## TEXTE FOURNI:
****

Entretien de M. Jean-Noël Barrot, ministre de l'Europe et des affaires étrangères, avec France 2 le 5 novembre 2024, sur l'élection présidentielle aux États-Unis et le conflit au Proche-Orient.

Prononcé le

Intervenant(s) : 

Média : France 2

Texte intégral

Q - Bonjour Jean-Noël Barrot.

R - Bonjour.

Q - Merci d'être avec nous ce matin. C'est donc le jour J aux Etats-Unis, mais c'est le monde entier qui retient son souffle, la France aussi. Est-ce qu'elle est inquiète - par votre voix, celle de la diplomatie française - face à la perspective d'un possible retour de Donald Trump à la Maison-Blanche ?

R - Je crois que ce n'est pas tout à fait la question. Vous savez...

Q - C'est quand même la question.

R - La France et les Etats-Unis ont des liens de très longue date. Nous avons survécu à 59 élections présidentielles aux Etats-Unis, nous pourrons survivre à la 60e. C 'est un choix souverain du peuple américain, et nous prendrons le président que les Américains nous donneront.

Q - Il faudra faire avec. C'est ce que vous dites.

R - Absolument.

Q - Que ce soit Donald Trump ou Kamala Harris.

****

## DONNÉES FOURNIES:
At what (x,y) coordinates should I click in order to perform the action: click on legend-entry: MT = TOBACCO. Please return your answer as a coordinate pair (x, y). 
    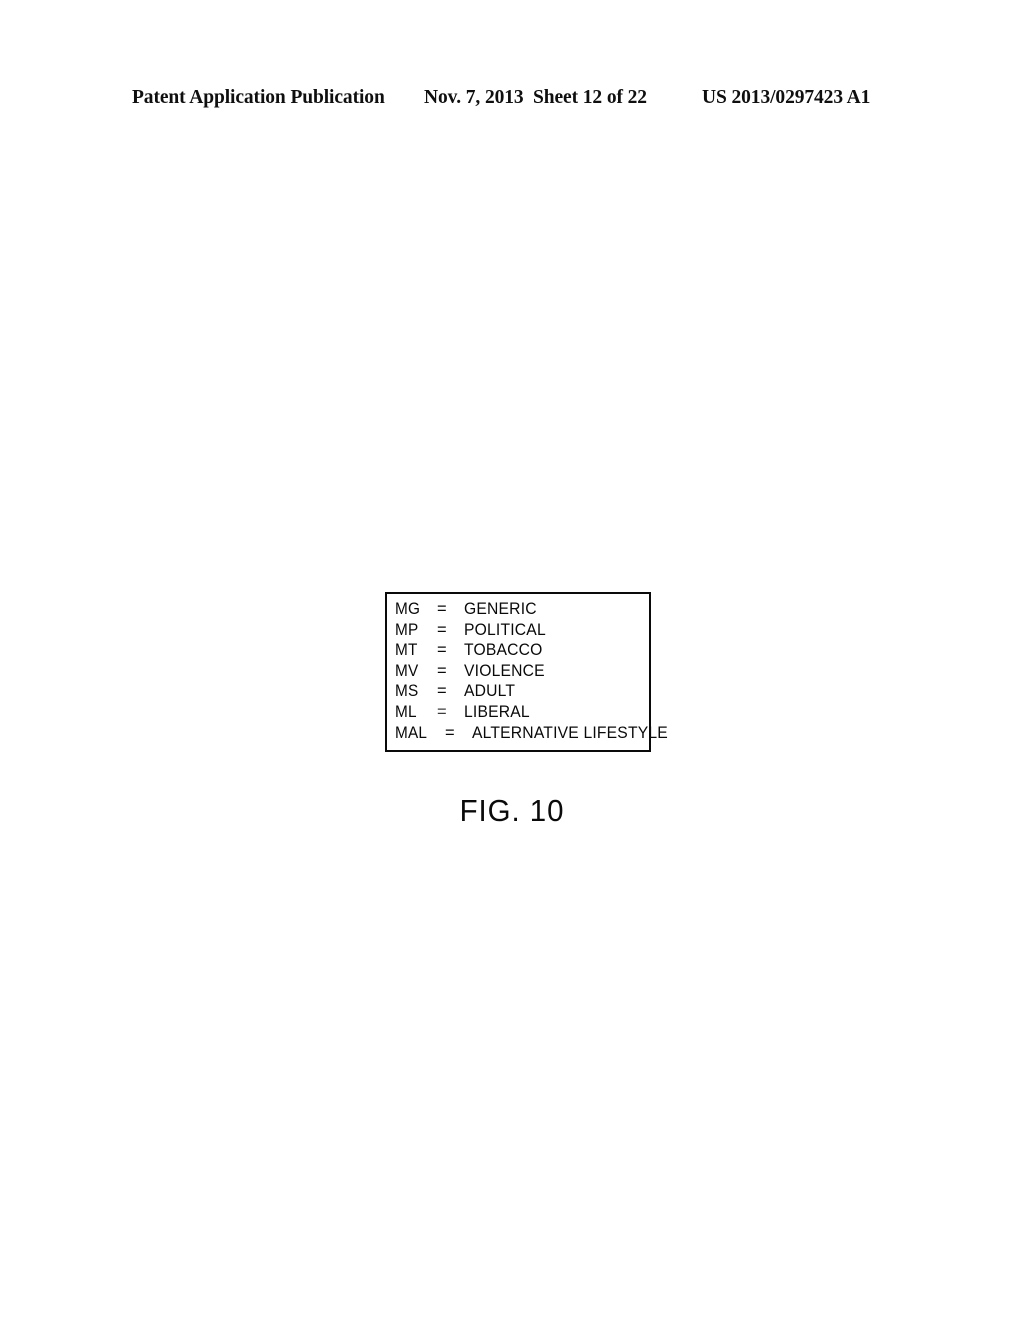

****

## CONSIGNE A:
Selon le ministre, à combien d'élections présidentielles américaines la France a-t-elle déjà survécu dans l'entretien sur l'élection présidentielle aux États-Unis ?
## CONSIGNE B:
Poursuivez l'entretien de Jean-Noël Barrot sur l'élection présidentielle américaine à partir de la dernière réplique.

## RÉPONSE ATTENDUE A:
À 59 élections présidentielles.

## RÉPONSE ATTENDUE B:
R - Que ce soit Kamala Harris ou Donald Trump. Et je rappelle qu'entre 2016 et 2020, nous avons eu affaire à une administration Trump. Et donc nous nous tenons prêts, le cas échéant, à faire avec une nouvelle administration Trump.

Q - Il y a eu des souvenirs, justement, il y a des souvenirs de cette période 2016-2020. Donald Trump avait renoncé à certains traités, on se souvient notamment de l'Accord de Paris sur le climat, il avait plus ou moins tourné le dos à l'OTAN et en tout cas critiqué cette institution. Depuis sa défaite en 2020, il est allé encore plus loin, au moins dans ses déclarations. Je vous en cite une : il avait dit, au début de cette année, qu'il ne viendrait pas en aide aux Européens s'ils étaient attaqués. Est-ce que, quand même, dans les chancelleries, on prend en compte ce genre de menaces ?

R - Je crois qu'il faut que l'Europe sorte de son complexe d'infériorité, qu'elle se réveille et qu'elle se muscle. Qu'elle se muscle sur le plan militaire, sur le plan industriel, sur le plan commercial. Cette idée simple, la France la porte avec force depuis sept ans maintenant, par la voix du Président de la République notamment. Il est temps, plus que temps de la mettre en oeuvre.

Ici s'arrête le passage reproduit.